Deine Aufgabe:
Stelle den Abschnitt der Liste von der Zeile mit „Click the Developer mode setting title“ bis einschließlich der Zeile mit „[x=612, y=26]“ als Markdown-Tabelle dar und lass Leerzeilen weg. Die Spalte „Nr“ enthält die laufende Nummer, die Spalte „Inhalt“ die jeweilige Zeile.

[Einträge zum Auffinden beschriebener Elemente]
....................

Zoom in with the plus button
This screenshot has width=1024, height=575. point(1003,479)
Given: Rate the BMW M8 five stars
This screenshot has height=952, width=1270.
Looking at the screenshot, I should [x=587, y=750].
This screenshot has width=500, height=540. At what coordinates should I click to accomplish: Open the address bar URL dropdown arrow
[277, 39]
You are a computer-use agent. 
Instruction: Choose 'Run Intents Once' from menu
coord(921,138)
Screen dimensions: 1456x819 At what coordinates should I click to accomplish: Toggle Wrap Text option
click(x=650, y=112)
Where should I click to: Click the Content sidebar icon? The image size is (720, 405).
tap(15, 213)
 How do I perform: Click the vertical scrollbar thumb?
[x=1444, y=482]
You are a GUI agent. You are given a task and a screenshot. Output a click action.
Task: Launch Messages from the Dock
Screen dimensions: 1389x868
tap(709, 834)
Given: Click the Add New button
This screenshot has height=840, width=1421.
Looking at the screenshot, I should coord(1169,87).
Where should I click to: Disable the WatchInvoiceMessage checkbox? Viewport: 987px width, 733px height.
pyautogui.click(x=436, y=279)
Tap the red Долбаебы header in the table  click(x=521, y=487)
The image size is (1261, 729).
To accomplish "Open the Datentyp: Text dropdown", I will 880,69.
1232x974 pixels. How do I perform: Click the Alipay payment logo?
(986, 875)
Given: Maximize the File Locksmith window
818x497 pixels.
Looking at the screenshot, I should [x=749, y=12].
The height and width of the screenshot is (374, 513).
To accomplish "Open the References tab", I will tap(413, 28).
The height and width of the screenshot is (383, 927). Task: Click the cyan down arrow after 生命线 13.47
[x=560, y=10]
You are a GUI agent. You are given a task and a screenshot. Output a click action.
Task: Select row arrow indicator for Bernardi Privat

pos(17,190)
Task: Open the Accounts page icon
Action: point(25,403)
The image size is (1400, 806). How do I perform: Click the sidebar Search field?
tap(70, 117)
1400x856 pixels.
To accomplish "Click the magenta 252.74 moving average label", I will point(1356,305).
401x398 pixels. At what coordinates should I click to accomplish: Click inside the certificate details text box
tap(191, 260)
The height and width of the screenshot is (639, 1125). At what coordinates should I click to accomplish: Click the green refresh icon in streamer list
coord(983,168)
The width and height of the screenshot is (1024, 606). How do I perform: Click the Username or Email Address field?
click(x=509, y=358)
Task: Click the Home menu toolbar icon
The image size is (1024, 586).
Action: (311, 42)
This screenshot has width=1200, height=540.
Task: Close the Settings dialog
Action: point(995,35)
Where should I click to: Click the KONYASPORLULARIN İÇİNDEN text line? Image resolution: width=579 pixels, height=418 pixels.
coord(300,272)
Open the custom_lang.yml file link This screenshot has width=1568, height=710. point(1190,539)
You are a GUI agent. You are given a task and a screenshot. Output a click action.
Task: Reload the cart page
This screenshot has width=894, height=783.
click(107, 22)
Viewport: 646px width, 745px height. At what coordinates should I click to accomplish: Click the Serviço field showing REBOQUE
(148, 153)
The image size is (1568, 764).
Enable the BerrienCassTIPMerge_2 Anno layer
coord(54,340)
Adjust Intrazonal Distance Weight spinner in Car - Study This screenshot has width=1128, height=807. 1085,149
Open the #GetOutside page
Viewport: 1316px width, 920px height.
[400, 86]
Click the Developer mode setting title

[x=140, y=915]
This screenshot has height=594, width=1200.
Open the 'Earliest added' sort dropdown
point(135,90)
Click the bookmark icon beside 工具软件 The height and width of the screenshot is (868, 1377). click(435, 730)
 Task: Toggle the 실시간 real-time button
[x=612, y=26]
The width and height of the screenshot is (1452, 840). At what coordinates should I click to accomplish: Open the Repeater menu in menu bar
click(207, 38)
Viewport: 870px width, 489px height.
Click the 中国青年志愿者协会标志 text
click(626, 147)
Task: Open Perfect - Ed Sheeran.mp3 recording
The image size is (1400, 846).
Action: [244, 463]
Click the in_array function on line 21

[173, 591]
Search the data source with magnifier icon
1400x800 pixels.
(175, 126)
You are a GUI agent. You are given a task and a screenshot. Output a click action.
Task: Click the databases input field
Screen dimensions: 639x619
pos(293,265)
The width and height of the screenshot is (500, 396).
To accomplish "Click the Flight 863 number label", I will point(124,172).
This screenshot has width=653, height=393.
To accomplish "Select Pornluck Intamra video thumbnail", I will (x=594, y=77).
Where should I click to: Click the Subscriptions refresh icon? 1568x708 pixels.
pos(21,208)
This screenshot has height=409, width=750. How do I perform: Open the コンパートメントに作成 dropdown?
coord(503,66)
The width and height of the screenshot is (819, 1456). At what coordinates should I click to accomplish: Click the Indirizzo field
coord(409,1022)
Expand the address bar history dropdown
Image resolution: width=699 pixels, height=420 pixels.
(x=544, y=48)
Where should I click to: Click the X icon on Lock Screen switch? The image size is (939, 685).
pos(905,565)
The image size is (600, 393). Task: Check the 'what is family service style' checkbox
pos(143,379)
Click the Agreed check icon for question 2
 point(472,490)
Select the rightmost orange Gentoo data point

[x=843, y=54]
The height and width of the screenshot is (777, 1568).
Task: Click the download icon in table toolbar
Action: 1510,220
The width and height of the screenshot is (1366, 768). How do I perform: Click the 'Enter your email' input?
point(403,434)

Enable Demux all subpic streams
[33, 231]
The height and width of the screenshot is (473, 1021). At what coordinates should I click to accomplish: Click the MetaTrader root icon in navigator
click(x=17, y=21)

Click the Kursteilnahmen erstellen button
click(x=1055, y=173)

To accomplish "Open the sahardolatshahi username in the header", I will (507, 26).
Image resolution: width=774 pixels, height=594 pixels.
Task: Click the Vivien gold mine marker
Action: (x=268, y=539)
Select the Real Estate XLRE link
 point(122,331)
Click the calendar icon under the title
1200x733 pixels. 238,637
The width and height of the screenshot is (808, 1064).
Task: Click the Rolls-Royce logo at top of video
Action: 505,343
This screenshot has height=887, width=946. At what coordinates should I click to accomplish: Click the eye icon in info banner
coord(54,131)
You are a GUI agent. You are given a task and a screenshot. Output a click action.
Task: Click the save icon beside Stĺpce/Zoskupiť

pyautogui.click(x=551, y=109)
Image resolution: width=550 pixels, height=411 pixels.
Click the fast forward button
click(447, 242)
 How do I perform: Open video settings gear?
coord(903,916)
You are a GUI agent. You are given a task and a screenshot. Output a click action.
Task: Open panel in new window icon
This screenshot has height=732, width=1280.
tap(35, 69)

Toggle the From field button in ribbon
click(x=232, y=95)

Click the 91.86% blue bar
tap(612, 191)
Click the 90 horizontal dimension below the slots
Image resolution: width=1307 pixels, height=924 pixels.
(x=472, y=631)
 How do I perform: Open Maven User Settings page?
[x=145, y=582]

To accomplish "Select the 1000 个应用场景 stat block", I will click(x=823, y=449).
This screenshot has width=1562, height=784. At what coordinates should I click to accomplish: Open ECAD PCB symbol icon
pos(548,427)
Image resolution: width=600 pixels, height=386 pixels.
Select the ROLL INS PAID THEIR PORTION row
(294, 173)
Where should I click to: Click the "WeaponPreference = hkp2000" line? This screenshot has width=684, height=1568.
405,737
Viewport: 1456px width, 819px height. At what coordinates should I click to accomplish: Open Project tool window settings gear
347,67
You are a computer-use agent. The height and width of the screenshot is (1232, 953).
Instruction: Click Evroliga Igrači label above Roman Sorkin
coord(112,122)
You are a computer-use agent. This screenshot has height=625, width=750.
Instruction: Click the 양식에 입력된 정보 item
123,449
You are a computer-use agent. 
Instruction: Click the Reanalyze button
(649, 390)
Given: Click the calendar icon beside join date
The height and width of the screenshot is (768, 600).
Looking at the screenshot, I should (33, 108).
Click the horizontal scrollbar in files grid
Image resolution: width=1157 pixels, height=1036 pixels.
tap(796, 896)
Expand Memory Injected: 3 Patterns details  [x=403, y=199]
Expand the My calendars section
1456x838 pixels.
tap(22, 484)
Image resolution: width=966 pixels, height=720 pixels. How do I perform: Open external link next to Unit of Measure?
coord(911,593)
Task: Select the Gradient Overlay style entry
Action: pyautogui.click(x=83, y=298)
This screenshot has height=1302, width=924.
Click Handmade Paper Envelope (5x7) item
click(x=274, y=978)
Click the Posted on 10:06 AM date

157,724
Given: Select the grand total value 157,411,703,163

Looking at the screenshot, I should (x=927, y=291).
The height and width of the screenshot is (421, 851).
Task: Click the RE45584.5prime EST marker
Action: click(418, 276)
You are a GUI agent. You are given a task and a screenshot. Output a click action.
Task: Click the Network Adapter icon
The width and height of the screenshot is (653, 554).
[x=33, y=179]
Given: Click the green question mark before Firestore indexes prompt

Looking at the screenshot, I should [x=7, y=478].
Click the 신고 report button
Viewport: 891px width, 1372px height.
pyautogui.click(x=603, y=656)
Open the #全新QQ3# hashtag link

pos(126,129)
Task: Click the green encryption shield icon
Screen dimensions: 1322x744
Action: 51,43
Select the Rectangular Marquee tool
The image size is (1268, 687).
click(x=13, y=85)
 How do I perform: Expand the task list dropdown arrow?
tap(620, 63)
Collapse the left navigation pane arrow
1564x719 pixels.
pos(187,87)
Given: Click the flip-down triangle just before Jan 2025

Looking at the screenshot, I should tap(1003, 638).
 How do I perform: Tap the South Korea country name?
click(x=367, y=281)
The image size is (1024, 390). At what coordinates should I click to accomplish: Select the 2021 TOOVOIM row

....................

Lösung:
| Nr | Inhalt |
|---|---|
| 1 | Click the Developer mode setting title |
| 2 | [x=140, y=915] |
| 3 | This screenshot has height=594, width=1200. |
| 4 | Open the 'Earliest added' sort dropdown |
| 5 | point(135,90) |
| 6 | Click the bookmark icon beside 工具软件 The height and width of the screenshot is (868, 1377). click(435, 730) |
| 7 |  Task: Toggle the 실시간 real-time button |
| 8 | [x=612, y=26] |